NCA Related Keyword Arguments

The following keyword arguments apply to all NCA functions:

• interval takes a tuple of two numbers like (1, 10) which will compute the quantity in the time interval and assumed to be the time after dose, or nothing which will compute the quantity in the entire time span. Default is nothing.
• normalize (normalize with respect to dosage) takes true or false. Default is false.
• auctype (types of AUC) takes :inf or :last. Default is :inf.
• method takes :linear, :linuplogdown, or :linlog. Default is :linear
• pred (predicted) takes true or false.

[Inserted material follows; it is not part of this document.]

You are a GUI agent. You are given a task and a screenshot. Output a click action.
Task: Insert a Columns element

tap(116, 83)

Default is false.
• threshold sets the number for the maximum number of points that can be used for lambdaz calculation.

NCA Function List

We will use this example dataset to illustrate the use of the functions below.

df = DataFrame(;
    id = [1, 1, 1, 1, 1, 1, 2, 2, 2, 2, 2, 2, 2],
    time = [0, 1, 2, 3, 4, 6, 0, 1, 2, 3, 4, 6, 8],
    amt = [10, 0, 0, 0, 0, 0, 20, 0, 0, 0, 0, 0, 0],
    sss = [1, 0, 0, 0, 0, 0, 1, 0, 0, 0, 0, 0, 0],
    iii = [4, 0, 0, 0, 0, 0, 4, 0, 0, 0, 0, 0, 0],
    conc = [missing, 8, 6, 4, 2, 0.1, missing, 2, 6, 3, 2, 0.5, 0.1],
    isblq = [0, 0, 0, 0, 0, 1, 0, 0, 0, 0, 0, 0, 1],
    route = ["iv", "iv", "iv", "iv", "iv", "iv", "ev", "ev", "ev", "ev", "ev", "ev", "ev"],
)

To illustrate the use of different functions in varying scenarios, we will use four versions of read_nca.

The first is a standard format where we don't use additional options.

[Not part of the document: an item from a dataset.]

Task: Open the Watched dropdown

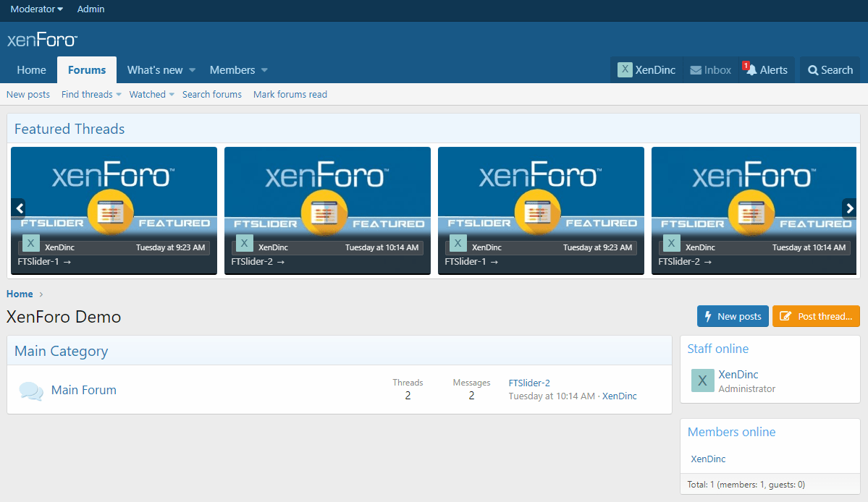Action: point(152,95)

df_r1 = read_nca(df; observations = :conc)

NCAPopulation (2 subjects):
  Number of missing observations: 2
  Number of blq observations: 0

In the second format, we let Pumas NCA package know that there is a blq column. This results in some observations being counted as blq and some as missing.

df_r2 = read_nca(df; observations = :conc, blq = :isblq)

NCAPopulation (2 subjects):
  Number of missing observations: 2
  Number of blq observations: 2

In the third format, we specify that the dose is steady-state, sss, and the frequency to be iii.

df_r3 = read_nca(df; observations = :conc, ii = :iii, ss = :sss)

NCAPopulation (2 subjects):
  Number of missing observations: 2
  Number of blq observations: 0

Lastly, in addition to specifying the steady-state nature and frequency, we also map the isblq column.

df_r4 = read_nca(df; observations = :conc, ii = :iii, ss = :sss, blq = :isblq)

NCAPopulation (2 subjects):
  Number of missing observations: 2
  Number of blq observations: 2

n_samples(subj)

The number of measurements that are above the lower limit of quantification.

When isblq is not mapped, below is the result:

NCA.n_samples(df_r1)

When isblq is mapped, below is the result where you see the number of blq points.

NCA.n_samples(df_r2)

When called on only the first subject by indexing into the NCAPopulation, df_r1[1] we get a number

NCA.n_samples(df_r1[1])

5

dosetype(subj)

Provides the route of administration.

NCA.dosetype(df_r1)

tau(subj)

Provides the dosing interval provided by ii

In the first example as ii is not passed, we get a value of missing.`

NCA.tau(df_r1)

And below, as we map the iii column to ii the tau is determined.

NCA.tau(df_r3)

doseamt(subj)

The amount of dose given to each subject.

NCA.doseamt(df_r1)

lambdaz

lambdaz(nca::NCASubject; concthreshold=1e-10, threshold=10, idxs=nothing) -> lambdaz

Terminal elimination rate constant (λz). This is core function of NCA that computes the terminal rate constant. A list of considerations for computing λz are listed below.

1. By default, Pumas NCA package uses an iterative best fit regression method to choose the terminal slope that provides the best adjusted r-square (adjr2factor) value. The iterative algorithm converges when the change in adjr2factor is 0.0001 or less.
2. λz computation requires at least three data points to provide a valid result.
3. The algorithm tries its best to not use the time at tmax to compute the λz, and if it does, a warning is provided.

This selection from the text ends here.